:: WHAT YOU WILL DO ::
Convert the rows below into a numbered list, covering everything from the line containing "Task: Click the zoom in magnifier icon" down to the line containing "point(48,618)", both included, and leaving out blank lines.

:: LISTED RECORDS ::

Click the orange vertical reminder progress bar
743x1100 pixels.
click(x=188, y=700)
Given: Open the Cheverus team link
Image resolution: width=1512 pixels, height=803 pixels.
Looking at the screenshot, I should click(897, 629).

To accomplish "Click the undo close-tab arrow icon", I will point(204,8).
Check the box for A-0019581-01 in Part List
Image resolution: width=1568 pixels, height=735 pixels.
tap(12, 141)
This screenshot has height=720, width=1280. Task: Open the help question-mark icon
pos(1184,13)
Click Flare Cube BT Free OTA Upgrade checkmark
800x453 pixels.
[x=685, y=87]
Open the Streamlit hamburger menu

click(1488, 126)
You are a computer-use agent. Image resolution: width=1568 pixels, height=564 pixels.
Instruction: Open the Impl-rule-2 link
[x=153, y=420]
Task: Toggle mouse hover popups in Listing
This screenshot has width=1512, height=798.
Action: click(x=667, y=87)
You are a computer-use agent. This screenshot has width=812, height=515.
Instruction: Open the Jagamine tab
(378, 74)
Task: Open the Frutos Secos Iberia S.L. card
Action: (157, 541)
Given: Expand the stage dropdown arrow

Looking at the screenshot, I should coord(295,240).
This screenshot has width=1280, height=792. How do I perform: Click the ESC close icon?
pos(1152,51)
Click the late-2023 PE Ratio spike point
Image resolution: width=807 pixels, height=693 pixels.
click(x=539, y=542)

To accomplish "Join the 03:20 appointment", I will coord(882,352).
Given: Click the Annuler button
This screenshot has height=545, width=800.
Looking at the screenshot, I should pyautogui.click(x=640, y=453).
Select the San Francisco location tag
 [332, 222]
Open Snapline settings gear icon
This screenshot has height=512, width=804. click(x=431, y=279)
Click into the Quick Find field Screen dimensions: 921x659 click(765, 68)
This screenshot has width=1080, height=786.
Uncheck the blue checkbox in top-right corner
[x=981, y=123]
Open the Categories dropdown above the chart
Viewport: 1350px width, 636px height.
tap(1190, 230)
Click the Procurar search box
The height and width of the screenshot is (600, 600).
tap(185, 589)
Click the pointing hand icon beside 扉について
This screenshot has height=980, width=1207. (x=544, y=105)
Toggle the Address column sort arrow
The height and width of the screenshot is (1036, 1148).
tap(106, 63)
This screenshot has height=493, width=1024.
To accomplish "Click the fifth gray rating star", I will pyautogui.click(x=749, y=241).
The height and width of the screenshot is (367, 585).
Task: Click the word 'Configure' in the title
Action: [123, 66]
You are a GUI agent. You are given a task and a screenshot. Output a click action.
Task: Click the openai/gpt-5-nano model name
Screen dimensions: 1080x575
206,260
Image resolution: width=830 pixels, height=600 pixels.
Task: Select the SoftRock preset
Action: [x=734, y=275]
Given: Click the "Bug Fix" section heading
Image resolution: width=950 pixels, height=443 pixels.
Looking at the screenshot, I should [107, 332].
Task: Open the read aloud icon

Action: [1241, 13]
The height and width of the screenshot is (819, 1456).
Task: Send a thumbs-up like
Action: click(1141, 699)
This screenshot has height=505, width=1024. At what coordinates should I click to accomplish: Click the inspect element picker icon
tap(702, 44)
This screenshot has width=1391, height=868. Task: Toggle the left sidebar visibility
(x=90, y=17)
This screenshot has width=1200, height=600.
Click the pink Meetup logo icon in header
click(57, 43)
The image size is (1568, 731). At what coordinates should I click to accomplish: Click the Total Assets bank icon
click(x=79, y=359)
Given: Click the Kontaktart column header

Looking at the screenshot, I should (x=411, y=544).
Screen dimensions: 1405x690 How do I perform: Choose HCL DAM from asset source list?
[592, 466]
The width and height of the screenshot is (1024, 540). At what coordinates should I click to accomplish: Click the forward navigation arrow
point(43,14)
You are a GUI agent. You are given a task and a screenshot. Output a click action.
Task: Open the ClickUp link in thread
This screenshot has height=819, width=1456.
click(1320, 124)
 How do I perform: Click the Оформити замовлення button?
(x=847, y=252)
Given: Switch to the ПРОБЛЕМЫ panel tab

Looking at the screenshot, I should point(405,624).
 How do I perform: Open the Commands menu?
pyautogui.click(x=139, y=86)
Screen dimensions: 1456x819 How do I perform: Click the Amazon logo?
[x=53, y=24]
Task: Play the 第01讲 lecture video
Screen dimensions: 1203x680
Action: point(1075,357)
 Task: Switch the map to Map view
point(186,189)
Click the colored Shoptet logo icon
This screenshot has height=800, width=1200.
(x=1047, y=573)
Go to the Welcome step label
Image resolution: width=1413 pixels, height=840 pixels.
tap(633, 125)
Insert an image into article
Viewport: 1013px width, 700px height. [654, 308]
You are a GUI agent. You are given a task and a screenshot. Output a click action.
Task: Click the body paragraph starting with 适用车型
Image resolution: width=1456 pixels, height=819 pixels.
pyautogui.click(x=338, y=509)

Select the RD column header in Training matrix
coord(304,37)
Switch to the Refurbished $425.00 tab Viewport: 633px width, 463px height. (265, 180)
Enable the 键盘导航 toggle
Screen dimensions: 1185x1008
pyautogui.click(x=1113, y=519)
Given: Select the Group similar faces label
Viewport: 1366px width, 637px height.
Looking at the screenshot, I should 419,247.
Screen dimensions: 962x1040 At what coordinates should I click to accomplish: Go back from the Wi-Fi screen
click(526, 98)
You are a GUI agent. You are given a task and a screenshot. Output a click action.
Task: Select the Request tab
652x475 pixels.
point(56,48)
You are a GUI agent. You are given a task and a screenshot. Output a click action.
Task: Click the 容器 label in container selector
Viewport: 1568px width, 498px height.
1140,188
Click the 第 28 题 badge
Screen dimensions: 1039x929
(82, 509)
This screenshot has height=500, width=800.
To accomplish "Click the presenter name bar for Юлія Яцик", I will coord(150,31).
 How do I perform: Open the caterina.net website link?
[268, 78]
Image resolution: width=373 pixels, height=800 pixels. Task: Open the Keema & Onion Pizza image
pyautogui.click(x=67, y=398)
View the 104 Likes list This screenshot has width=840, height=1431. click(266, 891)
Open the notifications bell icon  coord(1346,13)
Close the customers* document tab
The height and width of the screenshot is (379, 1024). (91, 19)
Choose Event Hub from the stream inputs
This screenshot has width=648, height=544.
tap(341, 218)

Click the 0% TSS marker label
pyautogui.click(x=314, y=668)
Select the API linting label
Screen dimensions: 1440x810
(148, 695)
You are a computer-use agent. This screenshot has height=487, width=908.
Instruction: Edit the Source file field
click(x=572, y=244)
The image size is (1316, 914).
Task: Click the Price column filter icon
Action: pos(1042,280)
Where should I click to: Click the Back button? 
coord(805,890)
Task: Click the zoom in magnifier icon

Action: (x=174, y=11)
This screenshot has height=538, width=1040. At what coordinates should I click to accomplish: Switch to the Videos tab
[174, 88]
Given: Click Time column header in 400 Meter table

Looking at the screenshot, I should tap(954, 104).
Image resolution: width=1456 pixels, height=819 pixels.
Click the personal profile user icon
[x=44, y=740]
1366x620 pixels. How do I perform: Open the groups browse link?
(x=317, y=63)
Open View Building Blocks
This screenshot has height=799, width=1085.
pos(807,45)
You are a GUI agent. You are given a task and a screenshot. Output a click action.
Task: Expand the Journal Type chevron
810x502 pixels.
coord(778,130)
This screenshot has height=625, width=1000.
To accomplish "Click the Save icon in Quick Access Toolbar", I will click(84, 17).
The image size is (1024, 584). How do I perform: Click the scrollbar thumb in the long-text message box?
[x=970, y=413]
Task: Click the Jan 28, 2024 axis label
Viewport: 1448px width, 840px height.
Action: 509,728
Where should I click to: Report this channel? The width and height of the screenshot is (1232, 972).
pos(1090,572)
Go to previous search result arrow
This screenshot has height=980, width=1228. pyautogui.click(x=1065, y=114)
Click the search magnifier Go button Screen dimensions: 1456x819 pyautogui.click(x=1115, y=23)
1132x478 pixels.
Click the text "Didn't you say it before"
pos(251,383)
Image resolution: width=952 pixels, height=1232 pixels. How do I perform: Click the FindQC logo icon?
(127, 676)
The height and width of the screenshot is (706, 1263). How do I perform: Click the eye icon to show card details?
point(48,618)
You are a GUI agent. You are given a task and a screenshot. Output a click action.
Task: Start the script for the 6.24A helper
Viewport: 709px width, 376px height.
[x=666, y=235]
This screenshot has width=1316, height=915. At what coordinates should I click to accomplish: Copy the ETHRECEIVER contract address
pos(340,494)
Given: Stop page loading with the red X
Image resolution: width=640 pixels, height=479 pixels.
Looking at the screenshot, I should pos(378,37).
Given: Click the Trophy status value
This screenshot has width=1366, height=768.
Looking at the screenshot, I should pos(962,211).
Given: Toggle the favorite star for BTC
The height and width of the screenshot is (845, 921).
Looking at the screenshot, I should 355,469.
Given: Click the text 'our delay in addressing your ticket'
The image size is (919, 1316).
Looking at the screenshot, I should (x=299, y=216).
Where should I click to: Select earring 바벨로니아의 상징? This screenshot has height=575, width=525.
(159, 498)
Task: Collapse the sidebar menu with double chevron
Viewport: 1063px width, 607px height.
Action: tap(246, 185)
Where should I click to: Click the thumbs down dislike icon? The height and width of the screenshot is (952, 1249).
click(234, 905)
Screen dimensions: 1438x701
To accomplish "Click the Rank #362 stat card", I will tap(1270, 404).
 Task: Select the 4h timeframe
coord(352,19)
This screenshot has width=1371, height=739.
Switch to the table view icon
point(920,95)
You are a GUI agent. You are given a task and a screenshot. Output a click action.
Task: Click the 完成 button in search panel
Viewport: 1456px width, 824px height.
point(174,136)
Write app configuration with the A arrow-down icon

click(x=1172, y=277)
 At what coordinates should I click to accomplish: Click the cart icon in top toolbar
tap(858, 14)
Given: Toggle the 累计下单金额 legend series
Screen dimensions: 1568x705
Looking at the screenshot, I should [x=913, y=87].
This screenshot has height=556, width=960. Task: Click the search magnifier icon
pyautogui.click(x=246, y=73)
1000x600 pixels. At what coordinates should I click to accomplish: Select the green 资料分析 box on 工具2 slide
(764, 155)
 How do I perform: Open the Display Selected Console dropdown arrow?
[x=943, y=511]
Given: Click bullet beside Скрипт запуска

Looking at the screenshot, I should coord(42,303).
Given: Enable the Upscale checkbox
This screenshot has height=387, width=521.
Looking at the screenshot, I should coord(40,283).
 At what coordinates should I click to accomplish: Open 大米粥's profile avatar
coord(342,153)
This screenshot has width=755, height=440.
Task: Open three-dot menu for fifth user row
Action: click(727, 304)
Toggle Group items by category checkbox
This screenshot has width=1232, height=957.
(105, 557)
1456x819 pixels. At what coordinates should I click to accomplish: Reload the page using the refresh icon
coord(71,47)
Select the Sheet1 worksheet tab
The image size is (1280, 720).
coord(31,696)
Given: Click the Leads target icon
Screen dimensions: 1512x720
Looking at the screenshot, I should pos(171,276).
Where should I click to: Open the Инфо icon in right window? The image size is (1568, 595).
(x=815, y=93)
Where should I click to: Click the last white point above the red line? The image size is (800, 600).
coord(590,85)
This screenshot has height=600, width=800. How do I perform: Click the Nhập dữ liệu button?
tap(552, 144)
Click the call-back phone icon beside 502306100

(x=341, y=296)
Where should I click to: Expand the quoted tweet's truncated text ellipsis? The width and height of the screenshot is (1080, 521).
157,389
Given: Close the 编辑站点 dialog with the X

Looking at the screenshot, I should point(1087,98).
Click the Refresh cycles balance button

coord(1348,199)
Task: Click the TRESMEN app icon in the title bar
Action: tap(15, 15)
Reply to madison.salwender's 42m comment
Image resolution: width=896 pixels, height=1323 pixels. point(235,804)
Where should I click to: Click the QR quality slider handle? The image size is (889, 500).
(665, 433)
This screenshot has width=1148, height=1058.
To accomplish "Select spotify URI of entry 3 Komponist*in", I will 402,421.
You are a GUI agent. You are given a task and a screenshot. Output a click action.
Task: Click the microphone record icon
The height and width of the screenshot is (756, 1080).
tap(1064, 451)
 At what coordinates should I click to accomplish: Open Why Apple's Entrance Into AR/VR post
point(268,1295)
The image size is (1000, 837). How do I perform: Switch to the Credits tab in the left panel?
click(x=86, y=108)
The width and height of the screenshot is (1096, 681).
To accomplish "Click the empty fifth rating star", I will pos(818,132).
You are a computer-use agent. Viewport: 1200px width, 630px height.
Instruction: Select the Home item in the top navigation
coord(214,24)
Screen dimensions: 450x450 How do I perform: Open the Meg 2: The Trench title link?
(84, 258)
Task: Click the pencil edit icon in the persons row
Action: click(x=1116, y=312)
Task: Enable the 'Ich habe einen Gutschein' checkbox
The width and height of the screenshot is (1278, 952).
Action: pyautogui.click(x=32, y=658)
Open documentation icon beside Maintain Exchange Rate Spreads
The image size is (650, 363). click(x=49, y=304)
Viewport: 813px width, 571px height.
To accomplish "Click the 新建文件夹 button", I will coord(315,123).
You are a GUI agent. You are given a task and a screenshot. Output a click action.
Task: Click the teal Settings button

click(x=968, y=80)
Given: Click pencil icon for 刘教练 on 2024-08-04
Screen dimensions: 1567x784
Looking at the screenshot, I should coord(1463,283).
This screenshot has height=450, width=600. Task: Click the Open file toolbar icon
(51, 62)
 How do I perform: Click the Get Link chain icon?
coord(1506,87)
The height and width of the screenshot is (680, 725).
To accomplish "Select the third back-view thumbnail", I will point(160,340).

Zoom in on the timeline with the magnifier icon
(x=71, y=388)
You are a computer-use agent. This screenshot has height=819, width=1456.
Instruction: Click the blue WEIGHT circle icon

:: REPLY ::
1. Task: Click the zoom in magnifier icon
2. Action: (x=174, y=11)
3. This screenshot has height=538, width=1040. At what coordinates should I click to accomplish: Switch to the Videos tab
4. [174, 88]
5. Given: Click Time column header in 400 Meter table
6. Looking at the screenshot, I should tap(954, 104).
7. Image resolution: width=1456 pixels, height=819 pixels.
8. Click the personal profile user icon
9. [x=44, y=740]
10. 1366x620 pixels. How do I perform: Open the groups browse link?
11. (x=317, y=63)
12. Open View Building Blocks
13. This screenshot has height=799, width=1085.
14. pos(807,45)
15. You are a GUI agent. You are given a task and a screenshot. Output a click action.
16. Task: Expand the Journal Type chevron
17. 810x502 pixels.
18. coord(778,130)
19. This screenshot has height=625, width=1000.
20. To accomplish "Click the Save icon in Quick Access Toolbar", I will click(84, 17).
21. The image size is (1024, 584). How do I perform: Click the scrollbar thumb in the long-text message box?
22. [x=970, y=413]
23. Task: Click the Jan 28, 2024 axis label
24. Viewport: 1448px width, 840px height.
25. Action: 509,728
26. Where should I click to: Report this channel? The width and height of the screenshot is (1232, 972).
27. pos(1090,572)
28. Go to previous search result arrow
29. This screenshot has height=980, width=1228. pyautogui.click(x=1065, y=114)
30. Click the search magnifier Go button Screen dimensions: 1456x819 pyautogui.click(x=1115, y=23)
31. 1132x478 pixels.
32. Click the text "Didn't you say it before"
33. pos(251,383)
34. Image resolution: width=952 pixels, height=1232 pixels. How do I perform: Click the FindQC logo icon?
35. (127, 676)
36. The height and width of the screenshot is (706, 1263). How do I perform: Click the eye icon to show card details?
37. point(48,618)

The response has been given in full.